VIDEO_CARDS="radeon"
XARGS="xargs -r"
XFILESEARCHPATH="/usr/lib/X11/%L/%T/%N%C:/usr/lib/X11/%l/%T/%N%C:/usr/lib/X11/%T/%N%C:/usr/lib/X11/%L/%T/%N:/usr/lib/X11/%l/%T/%N:/usr/lib/X11/%T/%N:/var/X11R6/%T/%N%C:/var/X11R6/%T/%N"
_="/usr/bin/emerge"


This is the same type of failure as I reported in bug 147871, albeit for a different package.  I have not created a patch for the pam ebuild yet (instead, I merged with "CFLAGS='-Wl,-z,now' emerge pam").
Comment 1 Jakub Moc (RETIRED) gentoo-dev 2006-09-17 00:37:12 UTC 

*** This bug has been marked as a duplicate of 118278 ***
Comment 2 Kevin Pyle 2006-09-17 10:26:36 UTC 
Searching for bugs that refered to setXid (which seemed to be the most distinct part of the error message from install_qa_check) revealed only one open bug (bug 144806), which refered to VMware.  I originally excluded resolved bugs from my search, since the problem itself is clearly not resolved in the stable tree.  I see now that searches ought to include bugs which will not be fixed.
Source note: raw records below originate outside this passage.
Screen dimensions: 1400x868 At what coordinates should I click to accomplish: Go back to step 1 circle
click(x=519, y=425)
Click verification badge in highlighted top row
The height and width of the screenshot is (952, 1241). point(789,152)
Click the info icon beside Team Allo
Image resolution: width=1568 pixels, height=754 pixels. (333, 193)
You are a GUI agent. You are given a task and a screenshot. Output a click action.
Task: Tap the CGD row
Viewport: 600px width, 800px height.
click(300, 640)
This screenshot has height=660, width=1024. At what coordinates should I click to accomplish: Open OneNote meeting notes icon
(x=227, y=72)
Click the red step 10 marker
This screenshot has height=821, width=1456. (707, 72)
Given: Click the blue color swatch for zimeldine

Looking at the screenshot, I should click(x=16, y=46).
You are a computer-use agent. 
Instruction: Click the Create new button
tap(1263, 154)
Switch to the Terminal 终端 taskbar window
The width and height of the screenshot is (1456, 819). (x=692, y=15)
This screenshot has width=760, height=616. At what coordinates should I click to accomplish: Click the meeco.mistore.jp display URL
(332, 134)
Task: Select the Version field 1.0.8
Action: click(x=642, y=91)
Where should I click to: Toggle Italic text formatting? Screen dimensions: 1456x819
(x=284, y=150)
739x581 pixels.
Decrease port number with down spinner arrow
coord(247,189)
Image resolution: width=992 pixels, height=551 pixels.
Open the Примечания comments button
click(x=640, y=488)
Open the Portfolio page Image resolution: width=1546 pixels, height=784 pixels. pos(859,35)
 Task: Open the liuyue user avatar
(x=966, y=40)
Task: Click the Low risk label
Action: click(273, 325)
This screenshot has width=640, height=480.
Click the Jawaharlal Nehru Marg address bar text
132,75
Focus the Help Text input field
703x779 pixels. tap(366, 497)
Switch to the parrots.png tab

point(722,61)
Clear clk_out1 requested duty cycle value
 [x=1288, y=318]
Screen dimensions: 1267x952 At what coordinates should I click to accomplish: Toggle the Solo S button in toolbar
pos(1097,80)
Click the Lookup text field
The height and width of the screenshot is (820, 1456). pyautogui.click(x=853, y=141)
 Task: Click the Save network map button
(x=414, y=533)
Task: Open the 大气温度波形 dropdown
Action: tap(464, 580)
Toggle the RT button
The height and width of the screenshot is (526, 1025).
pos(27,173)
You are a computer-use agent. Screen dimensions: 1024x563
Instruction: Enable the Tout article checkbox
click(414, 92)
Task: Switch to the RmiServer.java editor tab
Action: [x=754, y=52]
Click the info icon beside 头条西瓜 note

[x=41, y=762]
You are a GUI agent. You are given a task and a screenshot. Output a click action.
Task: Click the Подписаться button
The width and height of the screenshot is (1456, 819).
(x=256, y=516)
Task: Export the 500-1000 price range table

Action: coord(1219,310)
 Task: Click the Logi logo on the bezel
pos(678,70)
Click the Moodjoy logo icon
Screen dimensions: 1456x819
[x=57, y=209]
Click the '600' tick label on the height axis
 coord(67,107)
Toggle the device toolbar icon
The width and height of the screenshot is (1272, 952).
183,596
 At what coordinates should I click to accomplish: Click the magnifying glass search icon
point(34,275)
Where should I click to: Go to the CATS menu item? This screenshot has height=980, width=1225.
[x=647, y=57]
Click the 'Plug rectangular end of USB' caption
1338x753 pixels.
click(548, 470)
Given that the current position of the maintainers seems to be that this security hole should be left in place until glibc fixes it (bug 118278, comment #2; bug 141535, comment #1), perhaps the error message should reflect that there is no longer any point in filing per-package bug reports about lazy bindings.  I know that's a Portage issue, but given that bug 71609 seems to be the preferred fix, it has been open since 2004, and Vapier posted a patch to it ~5 months ago (which presumably has not been applied), it seems likely that a Portage update will go out before bug 71609 is fixed.  Leaving the error message as-is wastes users' time to file new reports about lazy bindings, your time to mark them as duplicates, and puts more junk bugs in the database.